▶ Stated goal A
In the Pali NLP documentation, how is the confidence of a result expressed?
▶ Stated goal B
Please extract the passage of the Pali NLP documentation between "The stemmer takes" and "stem is returned.", inclusive.

▶ Excerpted text
★ ★ ★

The sandhi splitter takes a word as String and a depth as integer as input. The sandhi splitter takes a word and first identifies which rules can be applied at which positions inside the word. It does so by comparing the rules against the word and position at hand, iterating through the word from left to right. The information from this step is saved in a table. The algorithm then steps through each entry of the table and generates a result by applying the rule specified by the entry at the specified position in the word. Each result self-validates itself. Self-validation results in the result becoming invalid if it contains words made up of improbable letter combinations. Each result has a confidence. Confidence is only calculated when required. Confidence is expressed as the number of words of the split found in the dictionary divided by the total number of words in the split. Depending on the parameter depth, the table is traversed again with the current result list. Indeed, depth specifies the maximal number of splits that should be executed, which correlates with the expected number of constituents in the compound. The introduction of this parameter seems indispensable, as in most cases the number of constituents of a compound is not known.

9.10.

Sandhi merger

The sandhi merger takes two or more words as String array as input. The sandhi merger merges two or more words. Internally, the words are merged pair-wise. The merger takes two words and identifies rules that are applicable to the word boundaries created

25

by the ending of word 1 and the start of word 2 and merges these two words. The results of this merge operation are merged with the remaining words in the same manner, using each word from the result list as word 1 and the next of the remaining words as word 2, creating a new result list. This process continues until no words remain.

9.11.

Stemmer

The stemmer takes a word as String as input. A simple stemmer has been included as well. The stemmer simply removes all endings from a word, returning the stem of a word. The stem is not identical to the lemma of a word. Stemming is much faster than lemmatizing; in most cases, the result is not a grammatically valid word though. The stemmer retrieves all paradigm endings, discarding all other attached information. The stemmer recursively strips off endings from a word until the word contains no strippable endings anymore. The remaining stem is returned.

9.12.

API

A high-level application programming interface (API) has been implemented to provide easy access to the main functions of the system. The API contains static methods that call the relevant system modules. To use the Pali NLP system via the API, simply use PaliNLP from the package de.unitrier.daalft.pali. For example, to lemmatize, call: PaliNLP.lemmatize(“gavassa”); Alternatively, you can call the modules directly. The main modules are Lemmatizer, MorphologyAnalyzer, MorphologyGenerator, NaiveStemmer and SandhiManager. For example, to generate morphological forms using the MorphologyGenerator, call: MorphologyGenerator.generate(“go”); For a complete example of a simple program using the PaliNLP system, see Appendix 13.2.

★ ★ ★

▶ Dataset section
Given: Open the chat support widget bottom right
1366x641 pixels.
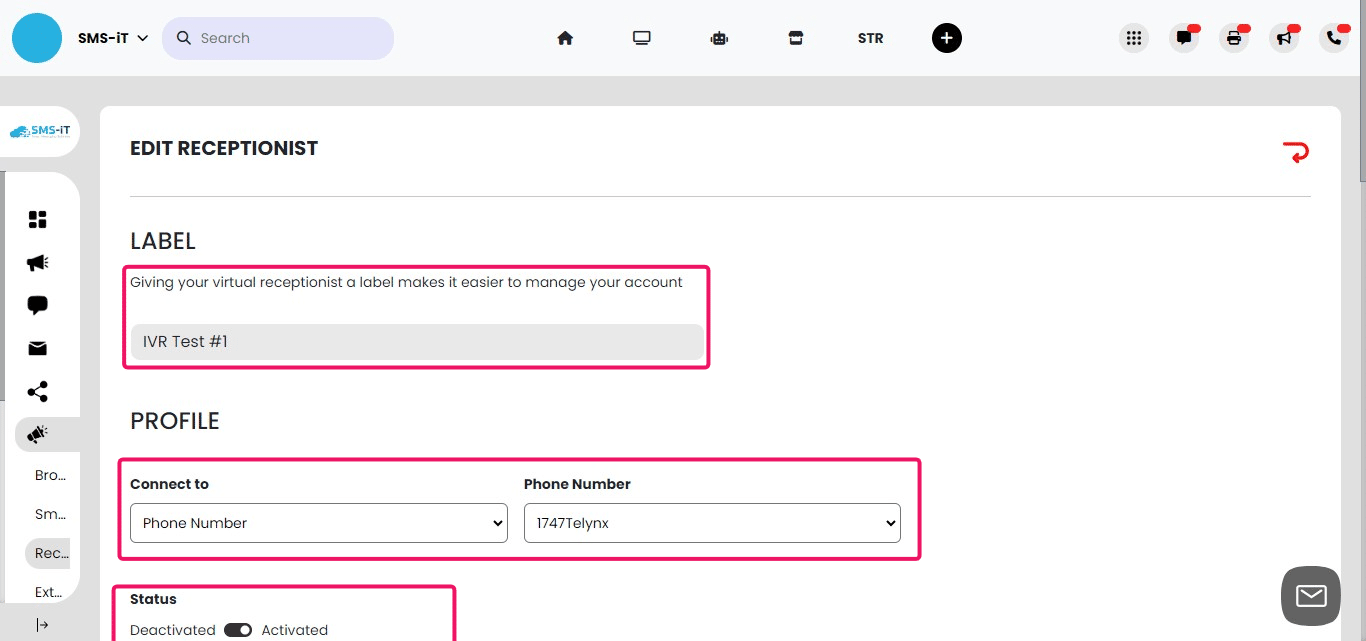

★ ★ ★

▶ Task answer A
As the number of words of the split found in the dictionary divided by the total number of words in the split.

▶ Task answer B
The stemmer takes a word as String as input. A simple stemmer has been included as well. The stemmer simply removes all endings from a word, returning the stem of a word. The stem is not identical to the lemma of a word. Stemming is much faster than lemmatizing; in most cases, the result is not a grammatically valid word though. The stemmer retrieves all paradigm endings, discarding all other attached information. The stemmer recursively strips off endings from a word until the word contains no strippable endings anymore. The remaining stem is returned.